=== WHAT YOU ARE ASKED TO DO ===
Copy the listing that follows exactly. Its pictures do not belong in the copy.

=== RECORD EXTRACTS ===
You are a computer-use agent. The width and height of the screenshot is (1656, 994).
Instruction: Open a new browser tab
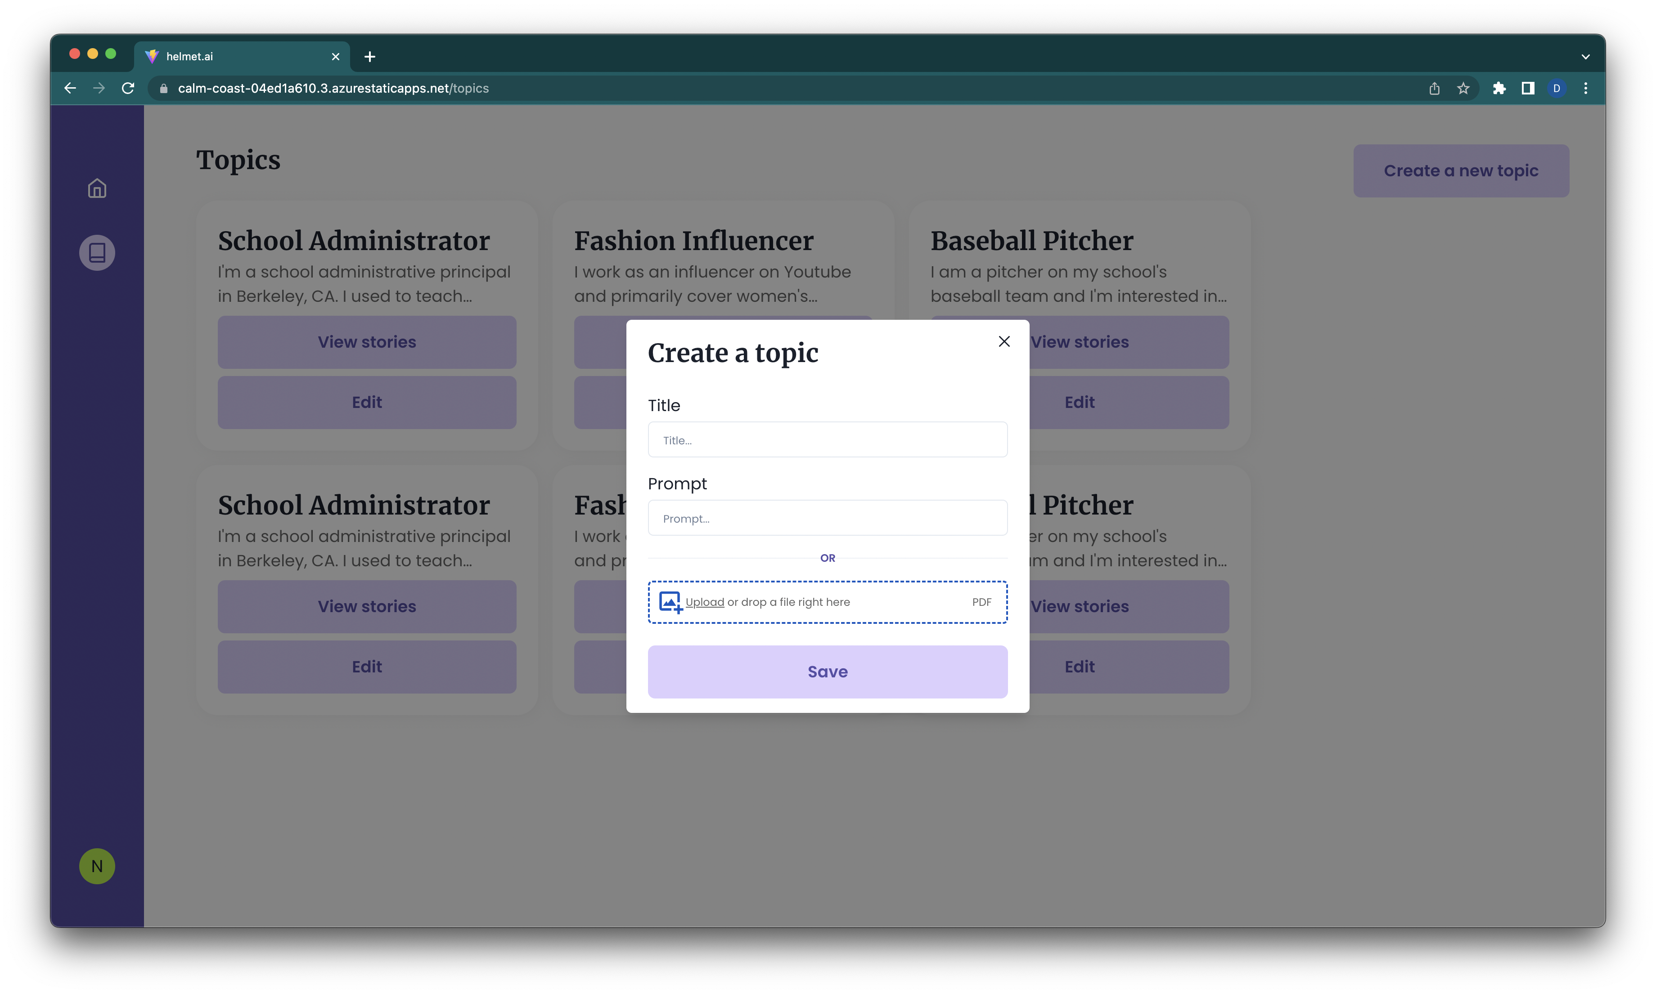tap(370, 57)
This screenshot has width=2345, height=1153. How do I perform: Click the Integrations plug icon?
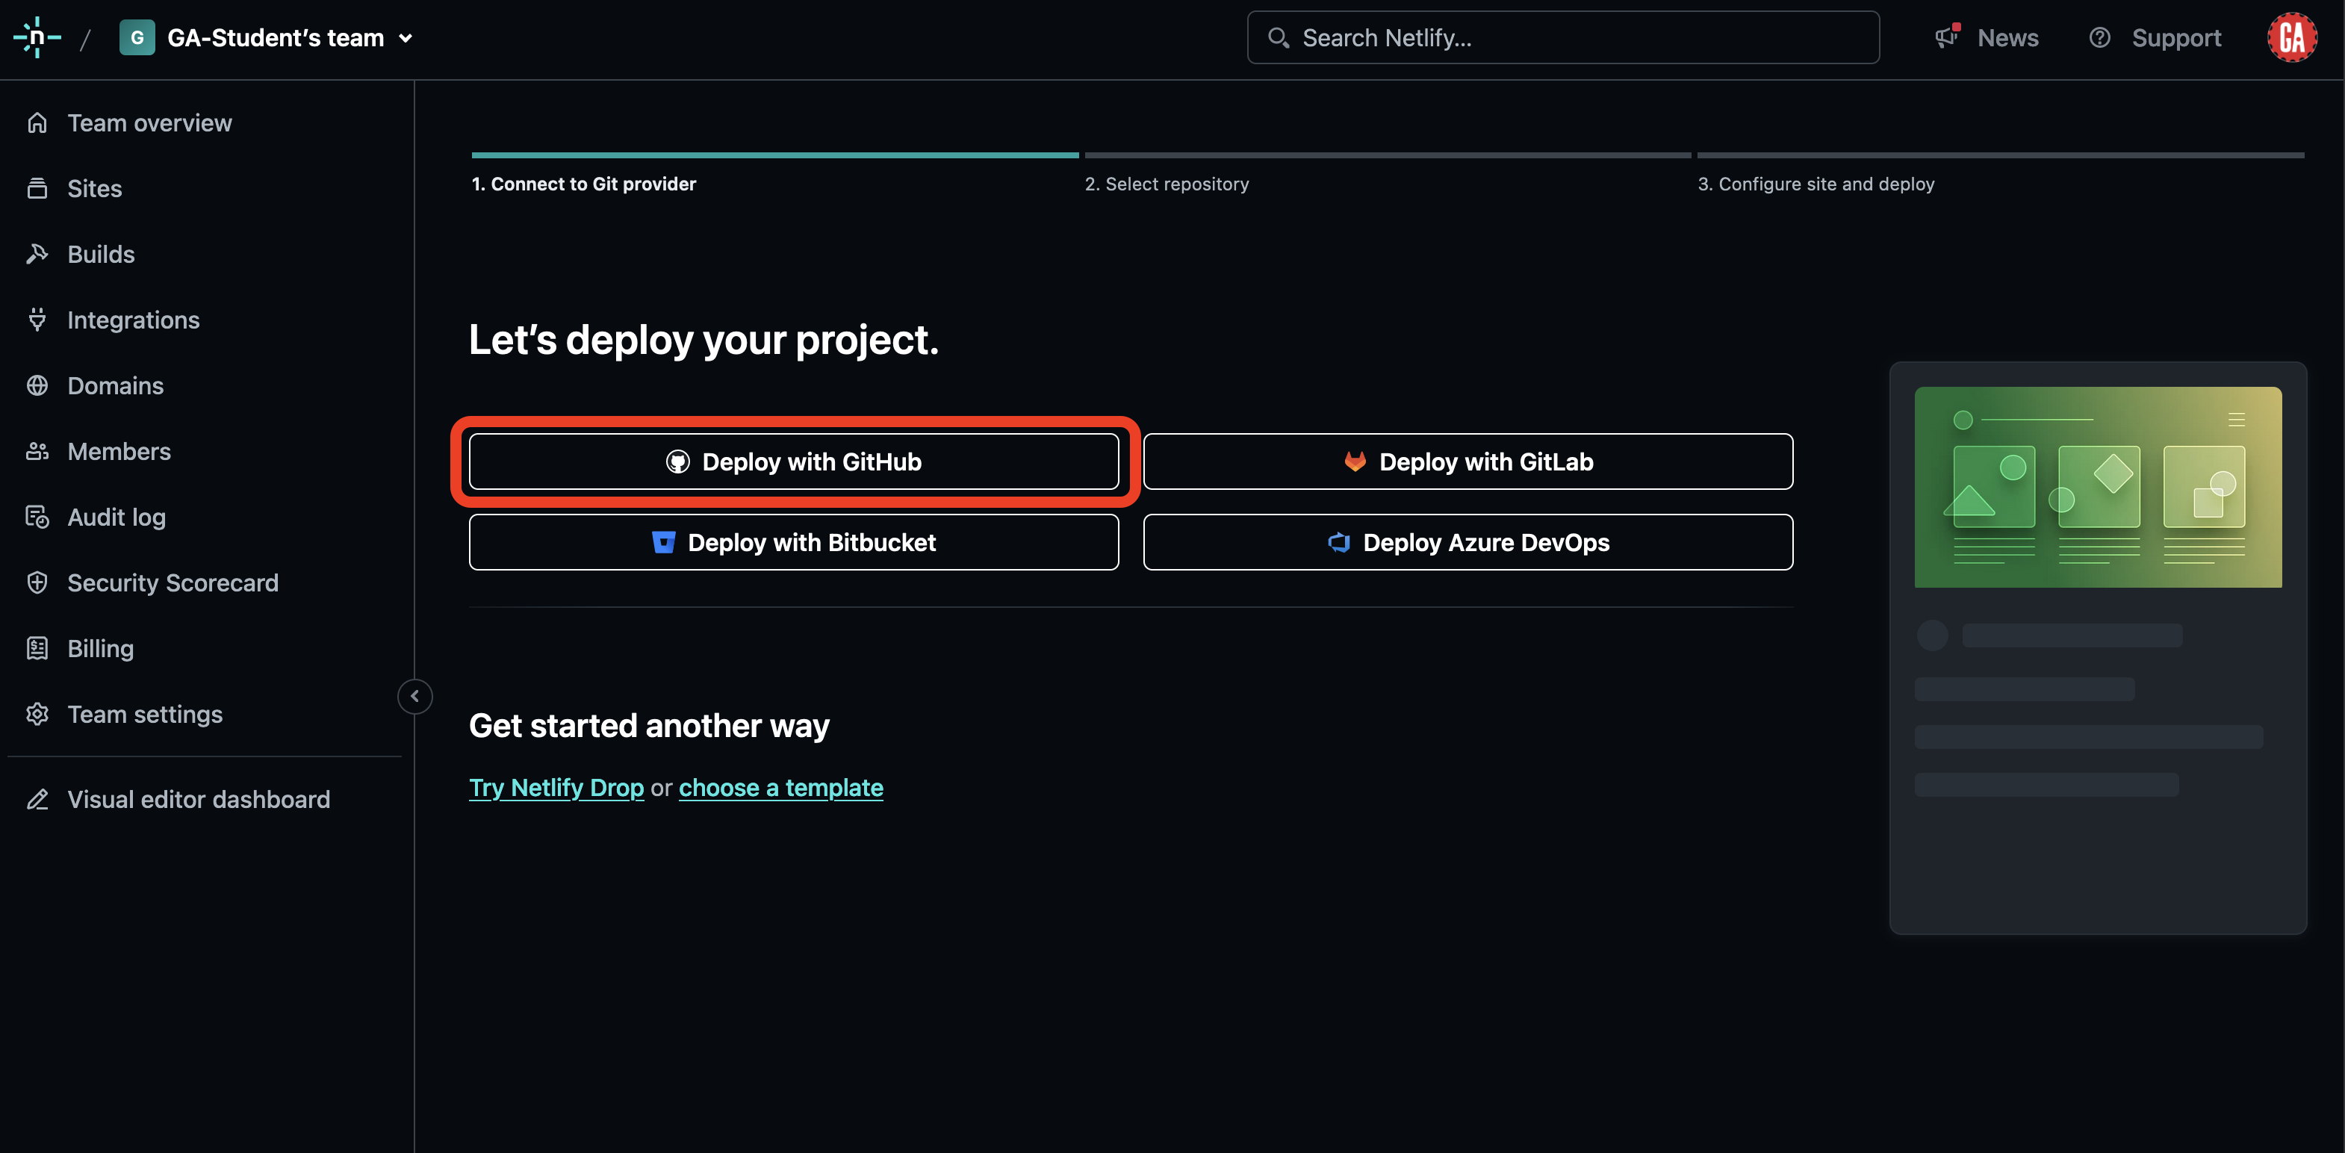pyautogui.click(x=37, y=319)
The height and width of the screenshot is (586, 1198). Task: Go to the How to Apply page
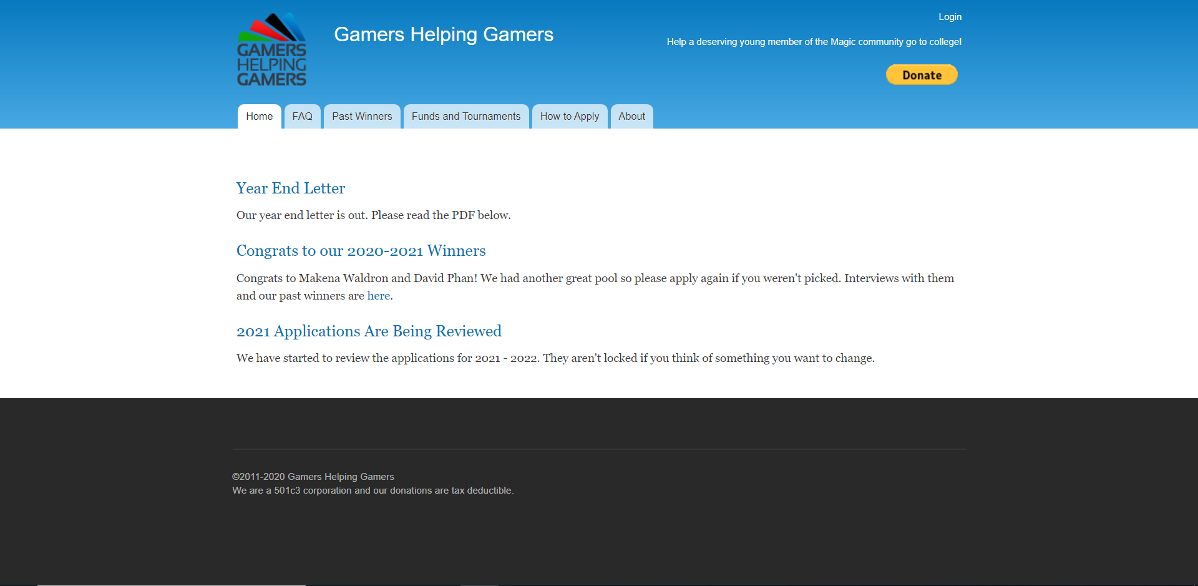570,116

=== ANSWER TO THIS PROBLEM ===
You are a computer-use agent. The width and height of the screenshot is (1656, 994).
Instruction: Open a new browser tab
tap(370, 57)
This screenshot has width=2345, height=1153. How do I perform: Click the Integrations plug icon?
pyautogui.click(x=37, y=319)
The height and width of the screenshot is (586, 1198). Task: Go to the How to Apply page
570,116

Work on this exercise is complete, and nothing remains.